What is needed:
From the line with "What do you see at coordinates (600, 156)" up to and including the line with "record-label: Record is", rewrite the listing with "screenshot" changed to "screen capture" everywhere and nothing else altered. Return only those lines.
═════ Material to process
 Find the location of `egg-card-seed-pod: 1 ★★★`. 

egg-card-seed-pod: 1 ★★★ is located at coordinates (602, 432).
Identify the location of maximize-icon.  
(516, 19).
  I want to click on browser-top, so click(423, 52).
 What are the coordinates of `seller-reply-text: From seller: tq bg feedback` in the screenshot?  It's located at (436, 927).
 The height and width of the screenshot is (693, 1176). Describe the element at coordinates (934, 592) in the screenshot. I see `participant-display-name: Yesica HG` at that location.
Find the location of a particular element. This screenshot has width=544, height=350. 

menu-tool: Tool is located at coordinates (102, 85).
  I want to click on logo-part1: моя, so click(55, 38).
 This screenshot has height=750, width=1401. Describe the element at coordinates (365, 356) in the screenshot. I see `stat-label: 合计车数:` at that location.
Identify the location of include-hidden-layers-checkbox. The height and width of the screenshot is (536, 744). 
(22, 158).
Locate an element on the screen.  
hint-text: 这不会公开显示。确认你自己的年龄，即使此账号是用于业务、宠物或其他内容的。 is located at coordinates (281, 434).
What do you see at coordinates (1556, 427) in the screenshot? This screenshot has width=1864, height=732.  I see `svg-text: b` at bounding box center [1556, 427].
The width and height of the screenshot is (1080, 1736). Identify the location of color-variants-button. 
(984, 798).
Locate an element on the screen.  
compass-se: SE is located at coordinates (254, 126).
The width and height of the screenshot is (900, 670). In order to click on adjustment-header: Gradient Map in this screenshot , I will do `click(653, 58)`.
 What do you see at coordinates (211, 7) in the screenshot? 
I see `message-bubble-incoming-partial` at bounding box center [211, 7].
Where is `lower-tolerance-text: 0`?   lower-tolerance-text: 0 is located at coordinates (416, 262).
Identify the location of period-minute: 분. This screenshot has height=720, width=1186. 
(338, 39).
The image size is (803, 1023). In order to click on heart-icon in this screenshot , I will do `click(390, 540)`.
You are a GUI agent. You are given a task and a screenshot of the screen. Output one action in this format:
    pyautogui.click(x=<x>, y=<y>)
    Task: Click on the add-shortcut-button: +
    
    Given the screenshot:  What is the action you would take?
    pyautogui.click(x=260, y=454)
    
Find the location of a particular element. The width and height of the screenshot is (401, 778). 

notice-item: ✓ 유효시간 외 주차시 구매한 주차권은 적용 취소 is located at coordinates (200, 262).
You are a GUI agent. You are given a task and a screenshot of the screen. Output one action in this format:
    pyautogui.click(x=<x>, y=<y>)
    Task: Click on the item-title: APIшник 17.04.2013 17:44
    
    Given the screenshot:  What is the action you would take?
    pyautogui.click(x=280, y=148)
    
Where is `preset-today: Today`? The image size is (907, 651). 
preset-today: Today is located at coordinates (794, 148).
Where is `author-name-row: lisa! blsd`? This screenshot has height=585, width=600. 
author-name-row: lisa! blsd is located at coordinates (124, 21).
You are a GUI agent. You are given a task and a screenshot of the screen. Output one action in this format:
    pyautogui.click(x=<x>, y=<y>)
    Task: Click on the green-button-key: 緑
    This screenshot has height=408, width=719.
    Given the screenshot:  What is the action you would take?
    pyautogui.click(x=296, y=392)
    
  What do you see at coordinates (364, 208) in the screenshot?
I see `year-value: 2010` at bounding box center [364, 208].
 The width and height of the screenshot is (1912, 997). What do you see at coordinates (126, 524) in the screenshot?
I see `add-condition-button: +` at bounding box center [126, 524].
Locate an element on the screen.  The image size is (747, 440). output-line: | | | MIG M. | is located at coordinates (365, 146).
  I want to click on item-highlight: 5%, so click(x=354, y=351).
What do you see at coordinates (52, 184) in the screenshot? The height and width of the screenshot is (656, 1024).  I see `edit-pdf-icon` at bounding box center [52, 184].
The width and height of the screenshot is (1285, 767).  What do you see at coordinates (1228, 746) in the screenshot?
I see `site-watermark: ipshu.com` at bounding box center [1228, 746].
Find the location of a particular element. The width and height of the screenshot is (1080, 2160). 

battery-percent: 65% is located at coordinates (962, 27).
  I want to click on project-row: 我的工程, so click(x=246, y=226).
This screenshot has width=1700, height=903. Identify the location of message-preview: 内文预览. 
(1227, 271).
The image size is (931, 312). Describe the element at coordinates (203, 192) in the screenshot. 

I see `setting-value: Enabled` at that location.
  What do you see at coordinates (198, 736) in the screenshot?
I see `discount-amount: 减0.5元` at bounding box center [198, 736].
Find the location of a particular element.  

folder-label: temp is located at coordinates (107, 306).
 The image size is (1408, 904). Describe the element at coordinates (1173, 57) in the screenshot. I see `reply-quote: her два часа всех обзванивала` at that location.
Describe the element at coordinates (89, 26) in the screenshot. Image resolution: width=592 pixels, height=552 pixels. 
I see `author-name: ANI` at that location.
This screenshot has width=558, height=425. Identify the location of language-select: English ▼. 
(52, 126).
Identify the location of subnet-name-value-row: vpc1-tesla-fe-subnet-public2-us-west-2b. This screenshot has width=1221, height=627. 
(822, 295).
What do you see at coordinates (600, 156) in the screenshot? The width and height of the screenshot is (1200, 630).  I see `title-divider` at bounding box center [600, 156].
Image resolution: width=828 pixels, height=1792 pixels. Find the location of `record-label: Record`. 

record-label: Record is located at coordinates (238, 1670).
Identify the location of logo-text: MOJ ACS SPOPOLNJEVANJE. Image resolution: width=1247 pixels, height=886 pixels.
══════════
Completed exercise:
What do you see at coordinates (600, 156) in the screen capture? The width and height of the screen capture is (1200, 630).  I see `title-divider` at bounding box center [600, 156].
Image resolution: width=828 pixels, height=1792 pixels. Find the location of `record-label: Record`. 

record-label: Record is located at coordinates (238, 1670).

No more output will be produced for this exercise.